The former prime minister and president of Zimbabwe Robert Mugabe have died, aged 95. The country’s first leader post-independence, Mugabe had been ill for some time and was being treated in a hospital in Singapore.
His near 40-year leadership of the former British colony was marked with bloodshed, persecution of political opponents and vote-rigging on a large scale.
Current President Emmerson Mnangagwa confirmed the death, calling Mr Mugabe a “pan-Africanist who dedicated his life to the emancipation and empowerment of his people”.
He said: “Cde Mugabe was an icon of liberation, a pan-Africanist who dedicated his life to the emancipation and empowerment of his people. His contribution to the history of our nation and continent will never be forgotten. May his soul rest in eternal peace.”
Born in then-Rhodesia, Mr Mugabe co-founded the Zimbabwe African National Union (ZANU) in 1963, a resistance movement against British colonial rule.

══════════

Using the information:
1. Rewrite the report on Robert Mugabe's death, beginning at "The former prime" and stopping after "hospital in Singapore.", with "hospital" changed to "clinic".
2. Extend the report on Robert Mugabe's death beyond its final sentence.

══════════

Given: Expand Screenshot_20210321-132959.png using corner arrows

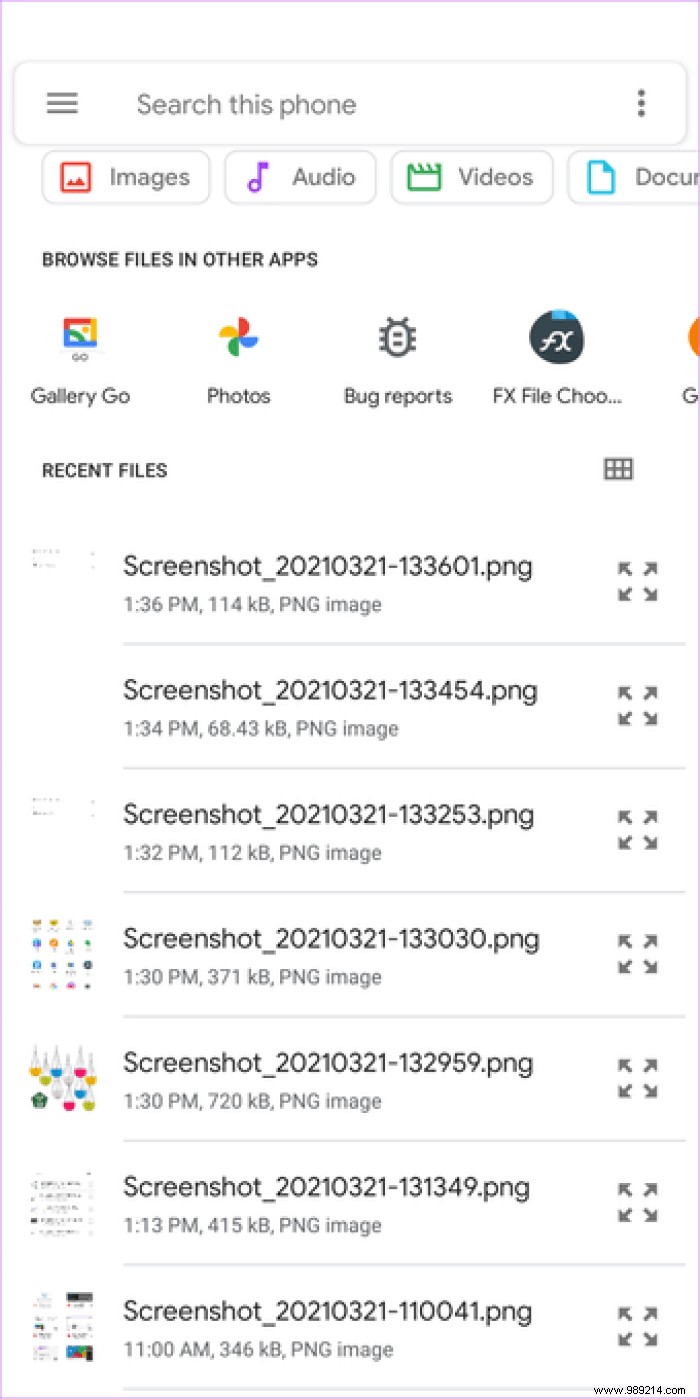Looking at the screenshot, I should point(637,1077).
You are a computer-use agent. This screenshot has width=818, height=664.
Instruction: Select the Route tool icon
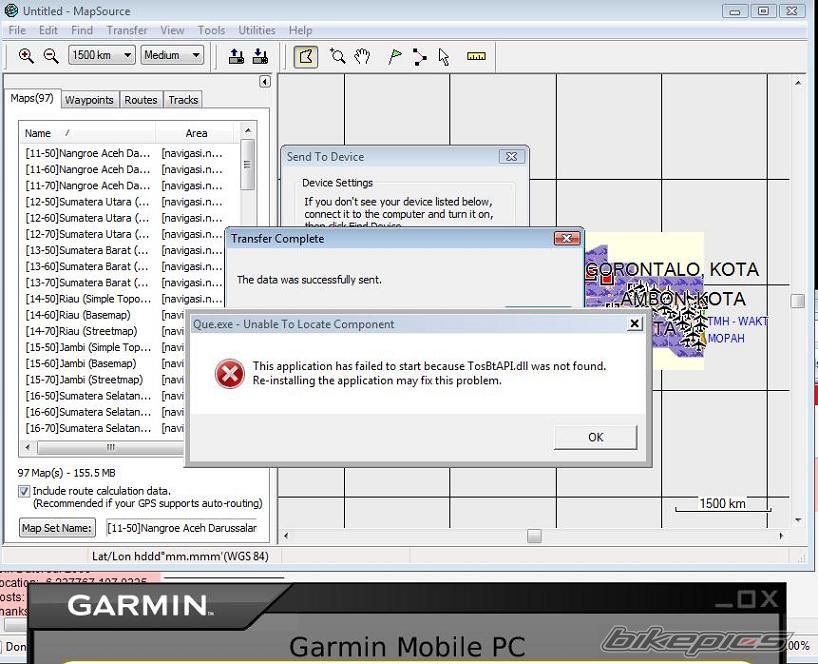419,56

══════════

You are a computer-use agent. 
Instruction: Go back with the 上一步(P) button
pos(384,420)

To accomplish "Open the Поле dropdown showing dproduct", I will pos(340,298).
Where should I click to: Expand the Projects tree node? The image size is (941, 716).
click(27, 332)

══════════

Expected outputs:
1.
The former prime minister and president of Zimbabwe Robert Mugabe have died, aged 95. The country’s first leader post-independence, Mugabe had been ill for some time and was being treated in a clinic in Singapore.

2.
He became prime minister in 1980 of the new Republic of Zimbabwe and assumed the role of president seven years later.
In 2000 he led a campaign to evict white farmers from their land, which was given to black Zimbabweans and led to famine.
Mugabe retained a strong grip on power, through controversial elections, until he was forced to resign in November 2017, at age 93.
Mr Mugabe, who had been the world’s oldest head of state at 93, was replaced by Mr Mnangagwa, who had recently been fired as Mr Mugabe’s vice-president.